À Téhéran, nul ne se fait d’illusion sur un affrontement frontal avec une coalition disposant d’une supériorité aérienne affirmée. L’enjeu est ailleurs : tenir, user l’adversaire et transformer la durée du conflit en levier politique. L’Iran privilégie ainsi des salves régulières de missiles, souvent issus d’anciens stocks à combustible liquide, afin de préserver ses capacités plus sophistiquées. Cette gestion graduée du feu vise à épuiser les intercepteurs ennemis et à démontrer une capacité d’attrition fondée sur la profondeur de son arsenal balistique et de drones.

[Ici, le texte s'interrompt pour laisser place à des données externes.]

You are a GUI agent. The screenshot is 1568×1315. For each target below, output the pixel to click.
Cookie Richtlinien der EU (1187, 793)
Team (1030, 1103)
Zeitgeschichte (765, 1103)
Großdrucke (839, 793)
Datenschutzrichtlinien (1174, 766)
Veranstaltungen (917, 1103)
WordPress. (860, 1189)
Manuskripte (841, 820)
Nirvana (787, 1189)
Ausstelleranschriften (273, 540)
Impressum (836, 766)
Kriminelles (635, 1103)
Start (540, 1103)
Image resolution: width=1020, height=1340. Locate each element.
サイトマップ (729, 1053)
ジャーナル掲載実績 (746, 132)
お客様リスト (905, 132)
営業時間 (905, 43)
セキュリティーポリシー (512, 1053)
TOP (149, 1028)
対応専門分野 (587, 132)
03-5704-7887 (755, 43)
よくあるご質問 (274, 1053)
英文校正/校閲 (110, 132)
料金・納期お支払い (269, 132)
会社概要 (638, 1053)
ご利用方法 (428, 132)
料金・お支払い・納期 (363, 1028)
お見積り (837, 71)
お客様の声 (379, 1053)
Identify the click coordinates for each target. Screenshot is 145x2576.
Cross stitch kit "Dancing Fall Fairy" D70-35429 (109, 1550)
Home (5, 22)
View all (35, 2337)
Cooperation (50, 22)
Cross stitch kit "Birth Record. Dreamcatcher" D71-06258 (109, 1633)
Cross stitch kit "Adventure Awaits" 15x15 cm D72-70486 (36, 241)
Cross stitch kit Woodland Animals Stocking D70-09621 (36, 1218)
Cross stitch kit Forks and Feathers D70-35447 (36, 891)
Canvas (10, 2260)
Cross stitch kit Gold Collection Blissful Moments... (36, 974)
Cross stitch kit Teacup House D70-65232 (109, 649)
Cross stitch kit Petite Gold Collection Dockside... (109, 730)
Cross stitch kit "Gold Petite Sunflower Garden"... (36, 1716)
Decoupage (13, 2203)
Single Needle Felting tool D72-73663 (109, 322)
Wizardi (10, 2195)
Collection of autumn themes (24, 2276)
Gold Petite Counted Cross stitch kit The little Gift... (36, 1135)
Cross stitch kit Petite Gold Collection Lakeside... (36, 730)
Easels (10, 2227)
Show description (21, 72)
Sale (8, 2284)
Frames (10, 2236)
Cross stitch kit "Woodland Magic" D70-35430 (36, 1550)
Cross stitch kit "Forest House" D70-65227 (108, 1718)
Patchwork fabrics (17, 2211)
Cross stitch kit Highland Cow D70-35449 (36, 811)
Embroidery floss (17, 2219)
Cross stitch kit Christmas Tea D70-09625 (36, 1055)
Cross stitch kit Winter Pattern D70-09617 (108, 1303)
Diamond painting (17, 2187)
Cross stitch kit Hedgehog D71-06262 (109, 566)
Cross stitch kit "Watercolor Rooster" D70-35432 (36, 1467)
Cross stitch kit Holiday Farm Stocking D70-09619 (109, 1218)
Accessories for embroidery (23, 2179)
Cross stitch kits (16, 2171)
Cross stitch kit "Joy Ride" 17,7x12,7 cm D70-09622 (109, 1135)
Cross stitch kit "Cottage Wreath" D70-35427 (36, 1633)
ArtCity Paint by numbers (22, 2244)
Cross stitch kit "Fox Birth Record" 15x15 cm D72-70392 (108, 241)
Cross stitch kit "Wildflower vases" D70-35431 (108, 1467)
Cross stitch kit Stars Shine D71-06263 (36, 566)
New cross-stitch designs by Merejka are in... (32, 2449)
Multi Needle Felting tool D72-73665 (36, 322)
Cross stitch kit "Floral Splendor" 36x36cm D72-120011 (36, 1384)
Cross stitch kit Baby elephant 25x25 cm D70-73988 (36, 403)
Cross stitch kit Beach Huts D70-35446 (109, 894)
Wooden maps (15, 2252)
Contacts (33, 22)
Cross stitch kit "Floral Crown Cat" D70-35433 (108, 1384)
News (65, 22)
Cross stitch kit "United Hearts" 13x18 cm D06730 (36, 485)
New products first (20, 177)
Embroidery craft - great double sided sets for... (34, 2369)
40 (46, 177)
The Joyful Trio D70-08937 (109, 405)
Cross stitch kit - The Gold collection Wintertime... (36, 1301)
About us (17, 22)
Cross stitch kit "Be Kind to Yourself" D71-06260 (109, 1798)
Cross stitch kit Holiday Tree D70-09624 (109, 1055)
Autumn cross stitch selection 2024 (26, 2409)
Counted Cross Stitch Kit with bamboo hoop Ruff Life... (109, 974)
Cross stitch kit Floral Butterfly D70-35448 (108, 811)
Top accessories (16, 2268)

Résilience, endurance, résistance
Le gouvernement a également adapté sa chaîne de commandement. Les Gardiens de la Révolution ont élargi l’autonomie de certains officiers pour garantir la continuité des frappes malgré les pertes ciblées. Cette « décentralisation contrôlée » permet de maintenir la pression, même sous bombardements. Malgré les annonces israéliennes sur la destruction de lanceurs, Téhéran continue d’opérer et de frapper, illustrant la résilience de ses infrastructures.
La stratégie iranienne ne se limite pas au champ militaire. En pesant sur la sécurité régionale et les voies énergétiques, notamment autour du détroit d’Ormuz, Téhéran entend rappeler le coût global d’une guerre prolongée. La hausse des tensions maritimes et la volatilité des marchés pétroliers constituent, pour l’Iran, des leviers indirects face à ses adversaires.
Sur le plan intérieur, le gouvernement a renforcé la présence sécuritaire pour prévenir toute déstabilisation. Si des voix d’opposition existent, aucune force structurée ne paraît en mesure de contester le pouvoir à court terme. Pour les autorités iraniennes, le changement ne peut venir que d’un processus interne, non sous la pression des bombes.
En assumant une guerre longue, Téhéran parie sur l’endurance : absorber les chocs, préserver ses capacités stratégiques et convaincre ses adversaires que le coût d’un renversement du pouvoir serait supérieur aux gains espérés.